In some examples, the color formats include 4: 2: 0, 4: 2: 2 or 4: 4: 4.

In some examples, the filters includes different short-tap filters with different taps, and selection of the different short-tap filters is based on the characteristics of the blocks.

In some examples, a 7-tap filter is selected for horizontal and vertical interpolation of 4x16 or/and 16x4 bi-predicted or/and uni-predicted luma blocks.

In some examples, a 7-tap filter is selected for horizontal or vertical interpolation of 4x4 uni-predicted or/and bi-predicted luma blocks.

In some examples, a 6-tap filter is selected for horizontal and vertical interpolation of 4x8 or/and 8x4 bi-predicted or/and uni-predicted luma blocks.

In some examples, a 6-tap filter and a 5-tap filter or a 5-tap filter and a 6-tap filter are selected for horizontal interpolation and vertical interpolation respectively for 4x8 or/and 8x4 bi-predicted or/and uni-predicted luma blocks.

In some examples, the filters includes different short-tap filters with different taps, and the different short-tap filters are used for different kinds of motion vectors (MVs) .

In some examples, longer tap length filters from the different short-tap filters are used for MVs that only have fractional components in one of horizontal or vertical direction, and shorter tap length filters from the different short-tap filters are used for MVs that have fractional components in both horizontal and vertical directions.

In some examples, a 8-tap filter is used for 4x16 or/and 16x4 or/and 4x8 or/and 8x4 or/and 4x4 bi-predicted or/and uni-predicted blocks that only have fractional MV components in one of horizontal or vertical direction, and short-tap filters is used for 4x16 or/and 16x4 or/and 4x8 or/and 8x4 or/and 4x4 bi-predicted or/and uni-predicted blocks that have fractional MV components in both directions.

In some examples, filters used for affine motion are different from that used for translational motion vectors.

In some examples, filters used for affine motion have less taps compared to those used for translational motion vectors.

In some examples, the short-tap filters are not applied to sub-block based prediction including affine prediction.

In some examples, the short-tap filters are applied to sub-block based prediction including Advanced Temporal Motion Vector Prediction (ATMVP) prediction.

In some examples, each sub-block is used as a coding block to determine whether to and how to apply the short-tap filters.

In some examples, the characteristics of the first block includes dimension parameters and coded information of the first block, and whether to and how to apply the short-tap filters depend on the block dimension and coded information of the first block.

## WRITTEN PROBLEM 1
In the interpolation filter text, how do the filters used for affine motion compare in tap count with those used for translational motion vectors?

## DATA FOR THE TASK
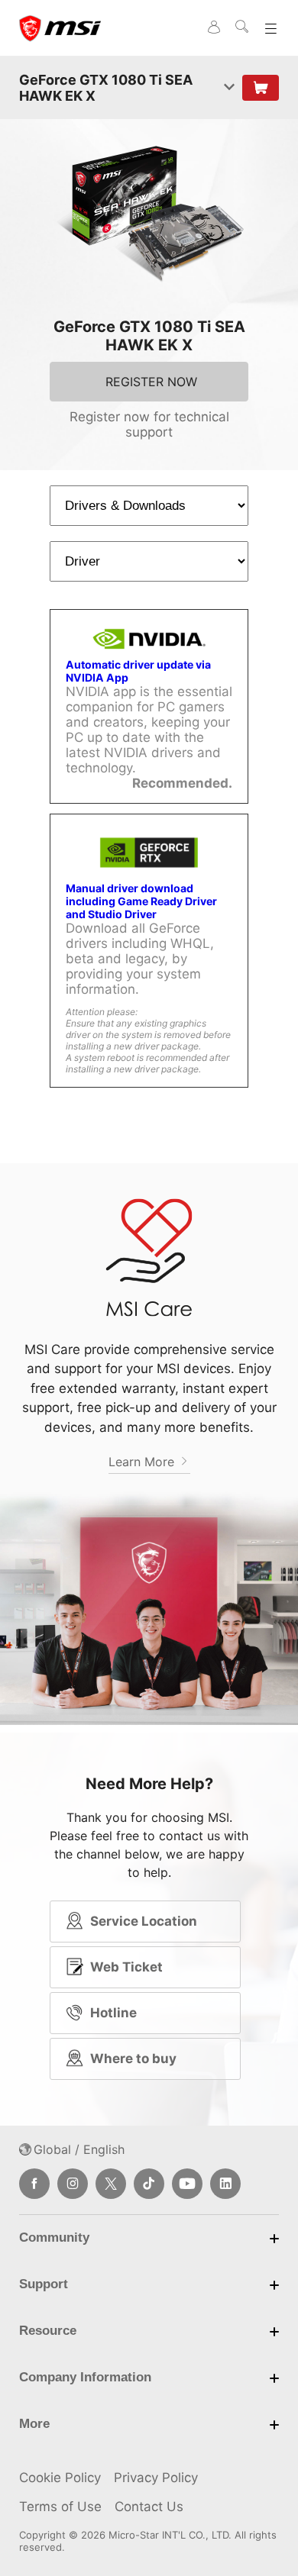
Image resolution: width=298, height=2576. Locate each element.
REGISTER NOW (151, 381)
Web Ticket (126, 1967)
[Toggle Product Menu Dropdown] (229, 88)
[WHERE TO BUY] (260, 88)
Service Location (143, 1921)
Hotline (113, 2012)
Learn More (143, 1461)
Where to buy (133, 2058)
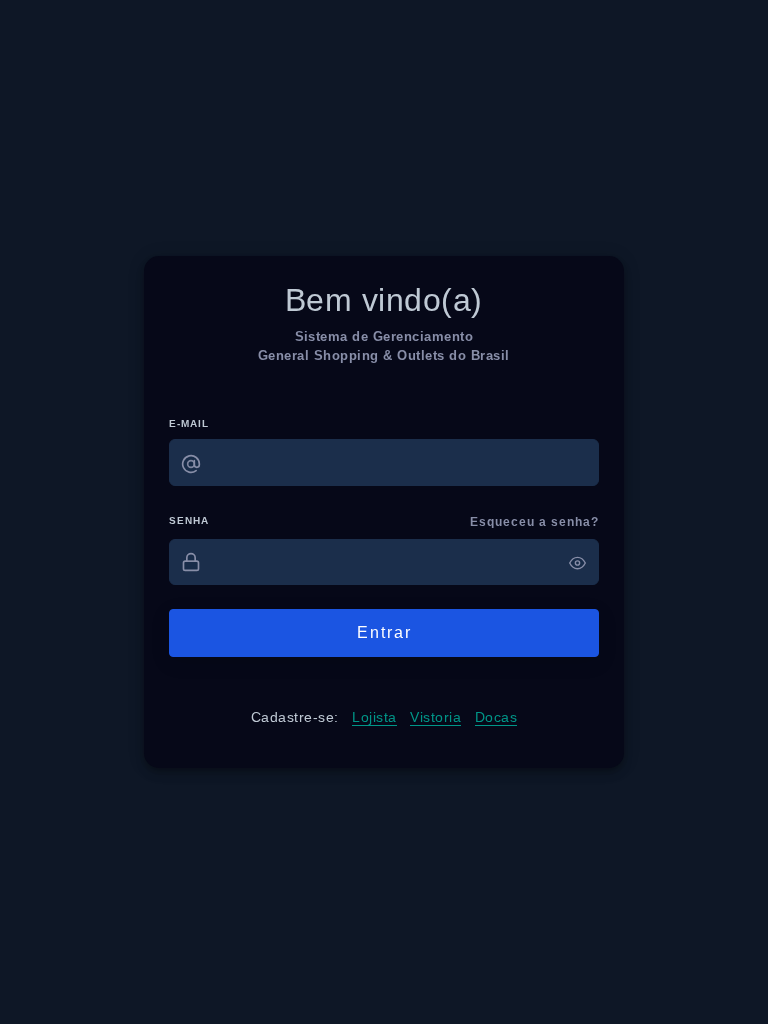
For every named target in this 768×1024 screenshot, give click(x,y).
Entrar (384, 632)
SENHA (189, 520)
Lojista (374, 717)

## WRITTEN PROBLEM 2
Starting at the entries line that has "Hotline (113, 2012)" and stopping at the last of the entries, write those lines out again, requests included, with every answer coordinate multiplied by 2 and rounded to a whole number, halves up. Leave the pictures out.

## ANSWER 1
They have fewer taps.

## ANSWER 2
Hotline (226, 4024)
Learn More (286, 2922)
Where to buy (266, 4116)
For every named target in this 768×1024 screenshot, give click(x,y).
Entrar (768, 1264)
SENHA (378, 1040)
Lojista (748, 1434)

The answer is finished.